» Supplied entries
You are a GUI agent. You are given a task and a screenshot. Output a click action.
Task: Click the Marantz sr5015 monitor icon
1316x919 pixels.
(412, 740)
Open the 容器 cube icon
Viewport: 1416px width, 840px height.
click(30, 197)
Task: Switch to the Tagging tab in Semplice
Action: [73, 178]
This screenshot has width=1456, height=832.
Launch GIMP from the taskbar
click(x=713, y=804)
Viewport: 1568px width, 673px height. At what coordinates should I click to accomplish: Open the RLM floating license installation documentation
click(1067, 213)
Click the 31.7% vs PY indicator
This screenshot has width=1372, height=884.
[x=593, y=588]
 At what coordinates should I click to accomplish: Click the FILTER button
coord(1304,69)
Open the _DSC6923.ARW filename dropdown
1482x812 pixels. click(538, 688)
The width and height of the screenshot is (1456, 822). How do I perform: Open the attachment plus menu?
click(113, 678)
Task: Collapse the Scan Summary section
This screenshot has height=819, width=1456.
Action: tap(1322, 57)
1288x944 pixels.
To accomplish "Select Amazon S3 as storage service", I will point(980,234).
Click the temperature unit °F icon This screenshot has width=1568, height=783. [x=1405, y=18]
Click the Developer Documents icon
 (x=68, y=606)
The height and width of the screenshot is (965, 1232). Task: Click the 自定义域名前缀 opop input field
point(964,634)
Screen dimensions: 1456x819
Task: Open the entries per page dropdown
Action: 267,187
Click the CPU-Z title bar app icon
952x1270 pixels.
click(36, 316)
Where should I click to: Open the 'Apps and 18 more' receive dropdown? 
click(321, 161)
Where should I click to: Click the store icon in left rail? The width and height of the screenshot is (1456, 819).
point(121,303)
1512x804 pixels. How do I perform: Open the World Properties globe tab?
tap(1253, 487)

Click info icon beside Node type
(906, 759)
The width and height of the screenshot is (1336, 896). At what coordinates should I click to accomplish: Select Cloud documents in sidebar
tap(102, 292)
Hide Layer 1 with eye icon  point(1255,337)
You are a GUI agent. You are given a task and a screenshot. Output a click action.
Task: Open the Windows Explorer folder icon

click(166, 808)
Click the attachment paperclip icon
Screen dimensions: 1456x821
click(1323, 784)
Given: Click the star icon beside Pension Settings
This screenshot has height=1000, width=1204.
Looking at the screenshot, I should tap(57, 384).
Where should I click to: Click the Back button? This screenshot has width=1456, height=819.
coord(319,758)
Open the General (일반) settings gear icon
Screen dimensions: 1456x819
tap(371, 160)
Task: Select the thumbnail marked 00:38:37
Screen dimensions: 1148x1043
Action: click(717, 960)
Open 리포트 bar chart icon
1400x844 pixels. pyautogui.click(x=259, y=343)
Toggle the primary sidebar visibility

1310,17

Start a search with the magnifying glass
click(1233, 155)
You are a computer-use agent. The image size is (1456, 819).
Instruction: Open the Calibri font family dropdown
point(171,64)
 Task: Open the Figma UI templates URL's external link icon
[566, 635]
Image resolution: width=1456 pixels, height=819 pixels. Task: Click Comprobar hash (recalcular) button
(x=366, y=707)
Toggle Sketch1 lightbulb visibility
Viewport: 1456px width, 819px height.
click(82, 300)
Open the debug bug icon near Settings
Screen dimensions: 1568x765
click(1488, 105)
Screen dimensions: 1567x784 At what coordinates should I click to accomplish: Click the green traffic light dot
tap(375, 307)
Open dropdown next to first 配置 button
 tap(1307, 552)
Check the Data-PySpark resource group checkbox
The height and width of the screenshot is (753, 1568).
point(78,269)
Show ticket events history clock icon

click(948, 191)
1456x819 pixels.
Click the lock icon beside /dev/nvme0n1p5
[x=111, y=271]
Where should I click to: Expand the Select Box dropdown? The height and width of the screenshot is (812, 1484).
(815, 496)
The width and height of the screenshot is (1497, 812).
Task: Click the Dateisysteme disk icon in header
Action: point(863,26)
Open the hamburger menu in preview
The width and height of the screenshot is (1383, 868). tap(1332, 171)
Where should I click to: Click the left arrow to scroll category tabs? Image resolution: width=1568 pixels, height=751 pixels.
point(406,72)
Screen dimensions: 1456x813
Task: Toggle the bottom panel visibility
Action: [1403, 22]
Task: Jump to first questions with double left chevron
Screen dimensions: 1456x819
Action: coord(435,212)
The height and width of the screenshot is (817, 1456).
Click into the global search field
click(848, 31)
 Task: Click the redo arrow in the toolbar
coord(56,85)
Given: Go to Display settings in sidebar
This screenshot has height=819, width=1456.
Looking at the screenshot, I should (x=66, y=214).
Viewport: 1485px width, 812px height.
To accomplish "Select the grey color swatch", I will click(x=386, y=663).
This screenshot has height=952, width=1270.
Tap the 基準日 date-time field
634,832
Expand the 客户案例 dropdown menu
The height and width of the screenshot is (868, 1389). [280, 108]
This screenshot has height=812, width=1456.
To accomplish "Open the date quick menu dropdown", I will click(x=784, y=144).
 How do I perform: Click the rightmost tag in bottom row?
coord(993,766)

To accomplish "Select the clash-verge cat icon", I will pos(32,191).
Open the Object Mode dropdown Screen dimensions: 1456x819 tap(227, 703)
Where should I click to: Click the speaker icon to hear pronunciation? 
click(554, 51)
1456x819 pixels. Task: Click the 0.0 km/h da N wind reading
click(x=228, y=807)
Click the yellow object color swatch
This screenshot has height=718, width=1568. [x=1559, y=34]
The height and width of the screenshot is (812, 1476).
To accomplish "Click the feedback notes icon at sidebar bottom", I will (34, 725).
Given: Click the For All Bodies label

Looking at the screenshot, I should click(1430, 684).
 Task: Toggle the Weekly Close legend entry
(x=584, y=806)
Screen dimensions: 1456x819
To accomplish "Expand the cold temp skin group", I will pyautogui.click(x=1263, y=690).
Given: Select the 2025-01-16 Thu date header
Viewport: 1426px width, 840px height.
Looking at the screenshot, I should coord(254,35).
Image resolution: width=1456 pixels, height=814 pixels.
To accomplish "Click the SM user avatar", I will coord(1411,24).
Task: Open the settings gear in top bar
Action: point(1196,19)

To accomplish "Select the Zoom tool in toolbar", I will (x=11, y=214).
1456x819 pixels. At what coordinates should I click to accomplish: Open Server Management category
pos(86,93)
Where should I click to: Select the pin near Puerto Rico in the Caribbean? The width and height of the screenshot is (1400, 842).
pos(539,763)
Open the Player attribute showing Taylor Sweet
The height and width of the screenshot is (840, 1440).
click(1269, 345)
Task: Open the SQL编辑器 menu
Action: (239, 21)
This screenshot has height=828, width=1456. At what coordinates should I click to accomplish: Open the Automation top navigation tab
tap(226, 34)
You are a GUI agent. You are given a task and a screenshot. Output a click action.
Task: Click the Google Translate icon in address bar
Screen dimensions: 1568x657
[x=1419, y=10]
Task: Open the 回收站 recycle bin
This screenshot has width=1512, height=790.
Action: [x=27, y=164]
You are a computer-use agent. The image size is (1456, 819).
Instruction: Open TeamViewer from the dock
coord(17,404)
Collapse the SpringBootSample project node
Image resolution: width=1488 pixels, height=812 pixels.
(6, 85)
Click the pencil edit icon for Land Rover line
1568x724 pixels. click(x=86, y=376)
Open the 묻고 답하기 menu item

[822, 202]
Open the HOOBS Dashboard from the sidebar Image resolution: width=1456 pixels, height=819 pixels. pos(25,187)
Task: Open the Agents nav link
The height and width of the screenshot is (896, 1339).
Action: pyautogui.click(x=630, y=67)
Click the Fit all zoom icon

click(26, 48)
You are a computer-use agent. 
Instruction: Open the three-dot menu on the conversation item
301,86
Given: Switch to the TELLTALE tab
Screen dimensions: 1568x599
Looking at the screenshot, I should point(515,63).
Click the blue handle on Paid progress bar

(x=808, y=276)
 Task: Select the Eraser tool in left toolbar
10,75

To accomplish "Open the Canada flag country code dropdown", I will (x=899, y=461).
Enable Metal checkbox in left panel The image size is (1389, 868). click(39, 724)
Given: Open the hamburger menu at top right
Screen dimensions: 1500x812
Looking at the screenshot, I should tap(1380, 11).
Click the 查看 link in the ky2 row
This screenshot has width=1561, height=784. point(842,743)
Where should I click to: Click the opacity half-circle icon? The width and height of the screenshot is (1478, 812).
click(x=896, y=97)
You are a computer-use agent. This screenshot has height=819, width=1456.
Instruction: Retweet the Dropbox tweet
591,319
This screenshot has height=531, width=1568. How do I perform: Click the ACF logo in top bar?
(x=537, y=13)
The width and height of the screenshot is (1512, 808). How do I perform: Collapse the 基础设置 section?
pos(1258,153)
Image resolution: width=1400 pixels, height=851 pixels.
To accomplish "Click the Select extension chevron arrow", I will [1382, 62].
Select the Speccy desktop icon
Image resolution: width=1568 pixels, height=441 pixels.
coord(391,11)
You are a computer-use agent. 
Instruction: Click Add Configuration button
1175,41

» Task instructions
Write down exactly every line of the material above up to and including the line containing "Open the 容器 cube icon".

» Answer below
You are a GUI agent. You are given a task and a screenshot. Output a click action.
Task: Click the Marantz sr5015 monitor icon
1316x919 pixels.
(412, 740)
Open the 容器 cube icon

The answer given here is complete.